▸ Directions: For every record here, output an exact copy.

(Stored items)
········

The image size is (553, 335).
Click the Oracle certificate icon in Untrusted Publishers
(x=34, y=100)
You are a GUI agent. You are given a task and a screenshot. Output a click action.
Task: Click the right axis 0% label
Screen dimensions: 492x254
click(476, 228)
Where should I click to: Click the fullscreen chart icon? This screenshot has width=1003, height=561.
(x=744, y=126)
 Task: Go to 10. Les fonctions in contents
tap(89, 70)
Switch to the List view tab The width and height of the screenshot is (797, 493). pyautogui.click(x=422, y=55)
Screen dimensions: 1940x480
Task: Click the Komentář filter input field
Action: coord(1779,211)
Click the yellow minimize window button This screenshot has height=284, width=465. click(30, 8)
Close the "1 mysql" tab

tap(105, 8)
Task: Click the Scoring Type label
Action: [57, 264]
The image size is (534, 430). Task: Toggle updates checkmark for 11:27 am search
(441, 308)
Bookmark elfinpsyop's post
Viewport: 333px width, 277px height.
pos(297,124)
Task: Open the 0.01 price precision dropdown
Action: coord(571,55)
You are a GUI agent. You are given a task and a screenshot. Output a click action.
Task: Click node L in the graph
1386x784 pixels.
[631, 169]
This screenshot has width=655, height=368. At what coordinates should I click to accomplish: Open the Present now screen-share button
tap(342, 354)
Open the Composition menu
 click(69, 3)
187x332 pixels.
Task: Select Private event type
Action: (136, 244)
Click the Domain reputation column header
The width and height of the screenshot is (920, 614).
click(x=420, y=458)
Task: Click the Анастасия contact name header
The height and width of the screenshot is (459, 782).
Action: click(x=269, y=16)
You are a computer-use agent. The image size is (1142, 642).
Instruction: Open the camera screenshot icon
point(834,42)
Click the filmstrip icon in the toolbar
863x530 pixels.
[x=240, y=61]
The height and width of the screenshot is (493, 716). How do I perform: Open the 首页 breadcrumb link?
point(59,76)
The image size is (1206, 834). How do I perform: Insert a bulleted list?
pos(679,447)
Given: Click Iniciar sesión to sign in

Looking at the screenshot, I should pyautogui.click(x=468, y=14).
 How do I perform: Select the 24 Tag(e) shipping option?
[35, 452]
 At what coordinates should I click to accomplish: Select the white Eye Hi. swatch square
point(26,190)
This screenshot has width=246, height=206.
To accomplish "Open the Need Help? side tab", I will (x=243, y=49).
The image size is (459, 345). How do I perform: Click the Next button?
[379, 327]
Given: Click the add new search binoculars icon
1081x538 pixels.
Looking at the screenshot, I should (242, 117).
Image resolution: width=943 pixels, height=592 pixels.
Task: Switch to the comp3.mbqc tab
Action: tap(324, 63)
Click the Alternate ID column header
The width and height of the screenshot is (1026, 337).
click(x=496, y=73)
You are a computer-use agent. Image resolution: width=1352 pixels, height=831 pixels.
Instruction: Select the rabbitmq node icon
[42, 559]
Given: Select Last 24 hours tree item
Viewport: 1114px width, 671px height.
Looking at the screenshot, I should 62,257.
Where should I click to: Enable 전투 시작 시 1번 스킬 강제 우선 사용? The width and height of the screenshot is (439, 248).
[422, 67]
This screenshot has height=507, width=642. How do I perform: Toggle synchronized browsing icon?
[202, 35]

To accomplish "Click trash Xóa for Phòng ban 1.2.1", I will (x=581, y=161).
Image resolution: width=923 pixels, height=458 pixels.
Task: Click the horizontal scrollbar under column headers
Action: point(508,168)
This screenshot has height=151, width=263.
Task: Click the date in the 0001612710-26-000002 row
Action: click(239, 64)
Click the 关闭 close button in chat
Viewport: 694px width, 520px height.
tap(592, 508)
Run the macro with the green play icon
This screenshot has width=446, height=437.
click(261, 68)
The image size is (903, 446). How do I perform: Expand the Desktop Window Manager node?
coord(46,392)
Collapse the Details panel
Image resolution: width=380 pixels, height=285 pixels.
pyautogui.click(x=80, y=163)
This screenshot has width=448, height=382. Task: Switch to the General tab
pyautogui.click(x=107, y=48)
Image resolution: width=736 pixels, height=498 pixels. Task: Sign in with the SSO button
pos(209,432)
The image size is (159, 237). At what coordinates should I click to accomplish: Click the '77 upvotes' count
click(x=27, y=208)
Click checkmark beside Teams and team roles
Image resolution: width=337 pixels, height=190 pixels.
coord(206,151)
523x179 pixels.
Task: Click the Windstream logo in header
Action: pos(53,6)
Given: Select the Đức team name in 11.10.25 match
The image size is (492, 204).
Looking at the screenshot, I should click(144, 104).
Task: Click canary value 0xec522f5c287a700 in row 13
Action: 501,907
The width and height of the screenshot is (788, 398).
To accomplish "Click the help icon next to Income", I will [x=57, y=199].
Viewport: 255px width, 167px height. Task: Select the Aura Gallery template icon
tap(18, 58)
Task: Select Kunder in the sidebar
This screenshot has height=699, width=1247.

········

▸ Exercise answer:
The image size is (553, 335).
Click the Oracle certificate icon in Untrusted Publishers
(x=34, y=100)
You are a GUI agent. You are given a task and a screenshot. Output a click action.
Task: Click the right axis 0% label
Screen dimensions: 492x254
click(476, 228)
Where should I click to: Click the fullscreen chart icon? This screenshot has width=1003, height=561.
(x=744, y=126)
 Task: Go to 10. Les fonctions in contents
tap(89, 70)
Switch to the List view tab The width and height of the screenshot is (797, 493). pyautogui.click(x=422, y=55)
Screen dimensions: 1940x480
Task: Click the Komentář filter input field
Action: coord(1779,211)
Click the yellow minimize window button This screenshot has height=284, width=465. click(30, 8)
Close the "1 mysql" tab

tap(105, 8)
Task: Click the Scoring Type label
Action: [57, 264]
The image size is (534, 430). Task: Toggle updates checkmark for 11:27 am search
(441, 308)
Bookmark elfinpsyop's post
Viewport: 333px width, 277px height.
pos(297,124)
Task: Open the 0.01 price precision dropdown
Action: coord(571,55)
You are a GUI agent. You are given a task and a screenshot. Output a click action.
Task: Click node L in the graph
1386x784 pixels.
[631, 169]
This screenshot has width=655, height=368. At what coordinates should I click to accomplish: Open the Present now screen-share button
tap(342, 354)
Open the Composition menu
 click(69, 3)
187x332 pixels.
Task: Select Private event type
Action: (136, 244)
Click the Domain reputation column header
The width and height of the screenshot is (920, 614).
click(x=420, y=458)
Task: Click the Анастасия contact name header
The height and width of the screenshot is (459, 782).
Action: click(x=269, y=16)
You are a computer-use agent. The image size is (1142, 642).
Instruction: Open the camera screenshot icon
point(834,42)
Click the filmstrip icon in the toolbar
863x530 pixels.
[x=240, y=61]
The height and width of the screenshot is (493, 716). How do I perform: Open the 首页 breadcrumb link?
point(59,76)
The image size is (1206, 834). How do I perform: Insert a bulleted list?
pos(679,447)
Given: Click Iniciar sesión to sign in

Looking at the screenshot, I should pyautogui.click(x=468, y=14).
 How do I perform: Select the 24 Tag(e) shipping option?
[35, 452]
 At what coordinates should I click to accomplish: Select the white Eye Hi. swatch square
point(26,190)
This screenshot has width=246, height=206.
To accomplish "Open the Need Help? side tab", I will (x=243, y=49).
The image size is (459, 345). How do I perform: Click the Next button?
[379, 327]
Given: Click the add new search binoculars icon
1081x538 pixels.
Looking at the screenshot, I should (242, 117).
Image resolution: width=943 pixels, height=592 pixels.
Task: Switch to the comp3.mbqc tab
Action: tap(324, 63)
Click the Alternate ID column header
The width and height of the screenshot is (1026, 337).
click(x=496, y=73)
You are a computer-use agent. Image resolution: width=1352 pixels, height=831 pixels.
Instruction: Select the rabbitmq node icon
[42, 559]
Given: Select Last 24 hours tree item
Viewport: 1114px width, 671px height.
Looking at the screenshot, I should 62,257.
Where should I click to: Enable 전투 시작 시 1번 스킬 강제 우선 사용? The width and height of the screenshot is (439, 248).
[422, 67]
This screenshot has height=507, width=642. How do I perform: Toggle synchronized browsing icon?
[202, 35]

To accomplish "Click trash Xóa for Phòng ban 1.2.1", I will (x=581, y=161).
Image resolution: width=923 pixels, height=458 pixels.
Task: Click the horizontal scrollbar under column headers
Action: point(508,168)
This screenshot has height=151, width=263.
Task: Click the date in the 0001612710-26-000002 row
Action: click(239, 64)
Click the 关闭 close button in chat
Viewport: 694px width, 520px height.
tap(592, 508)
Run the macro with the green play icon
This screenshot has width=446, height=437.
click(261, 68)
The image size is (903, 446). How do I perform: Expand the Desktop Window Manager node?
coord(46,392)
Collapse the Details panel
Image resolution: width=380 pixels, height=285 pixels.
pyautogui.click(x=80, y=163)
This screenshot has width=448, height=382. Task: Switch to the General tab
pyautogui.click(x=107, y=48)
Image resolution: width=736 pixels, height=498 pixels. Task: Sign in with the SSO button
pos(209,432)
The image size is (159, 237). At what coordinates should I click to accomplish: Click the '77 upvotes' count
click(x=27, y=208)
Click checkmark beside Teams and team roles
Image resolution: width=337 pixels, height=190 pixels.
coord(206,151)
523x179 pixels.
Task: Click the Windstream logo in header
Action: pos(53,6)
Given: Select the Đức team name in 11.10.25 match
The image size is (492, 204).
Looking at the screenshot, I should click(144, 104).
Task: Click canary value 0xec522f5c287a700 in row 13
Action: 501,907
The width and height of the screenshot is (788, 398).
To accomplish "Click the help icon next to Income", I will [x=57, y=199].
Viewport: 255px width, 167px height. Task: Select the Aura Gallery template icon
tap(18, 58)
Task: Select Kunder in the sidebar
This screenshot has height=699, width=1247.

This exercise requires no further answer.